(SOURCE MATERIAL begins)

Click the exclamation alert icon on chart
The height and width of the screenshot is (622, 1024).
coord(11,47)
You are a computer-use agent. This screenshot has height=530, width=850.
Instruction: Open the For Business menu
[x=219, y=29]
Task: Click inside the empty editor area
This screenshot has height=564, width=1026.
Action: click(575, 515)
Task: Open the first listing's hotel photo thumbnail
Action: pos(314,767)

(SOURCE MATERIAL ends)
(SOURCE MATERIAL begins)

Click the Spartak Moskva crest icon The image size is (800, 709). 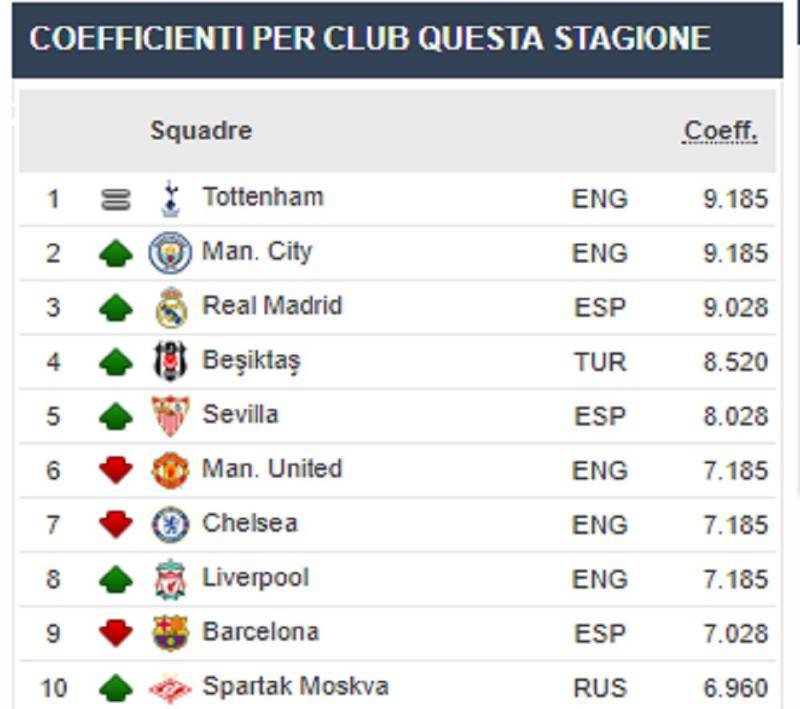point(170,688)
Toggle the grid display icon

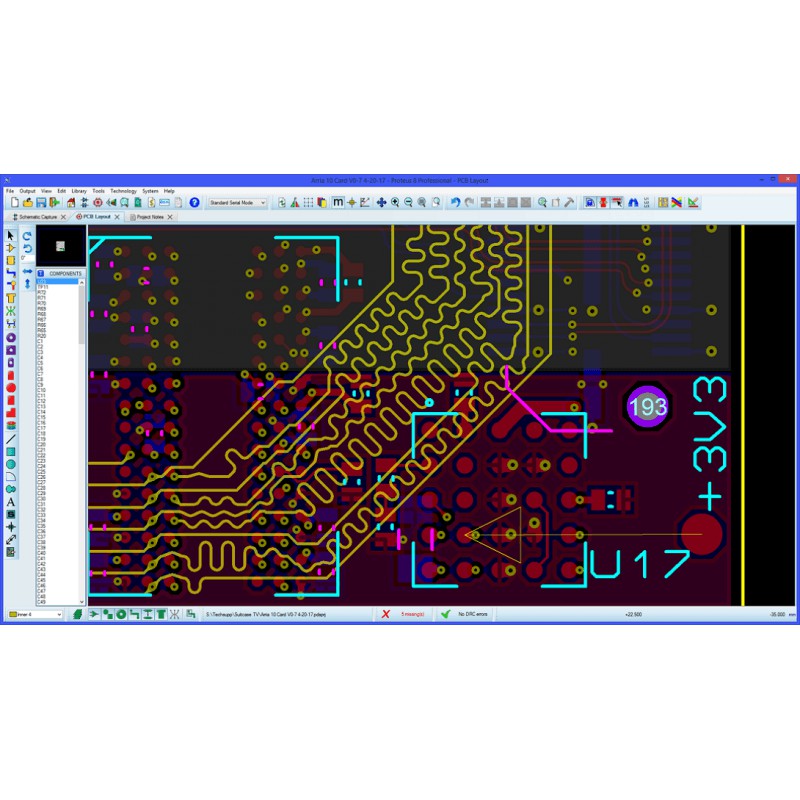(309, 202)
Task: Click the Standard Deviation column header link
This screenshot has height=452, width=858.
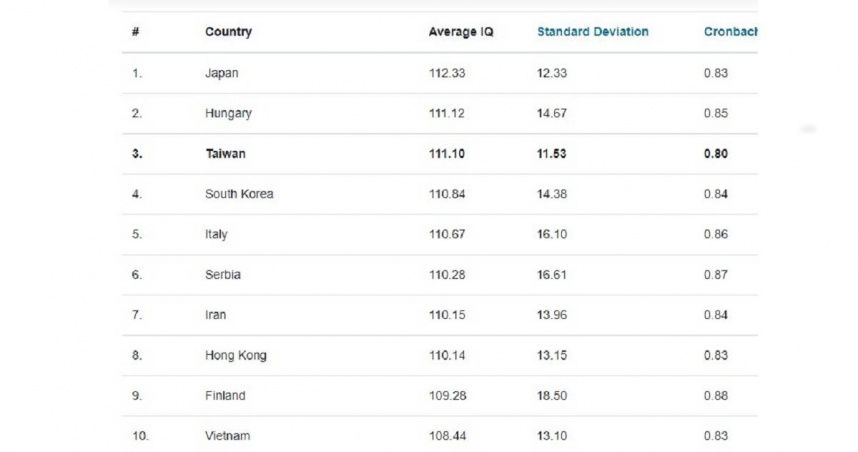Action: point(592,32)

(SOURCE MATERIAL ends)

**TASK INSTRUCTIONS**: Your answer should be the lines above, from the line containing "Click the exclamation alert icon on chart" up to and including the line containing "Task: Click inside the empty editor area", reproduced exactly and with nothing else.

**WRITTEN RESPONSE**:
Click the exclamation alert icon on chart
The height and width of the screenshot is (622, 1024).
coord(11,47)
You are a computer-use agent. This screenshot has height=530, width=850.
Instruction: Open the For Business menu
[x=219, y=29]
Task: Click inside the empty editor area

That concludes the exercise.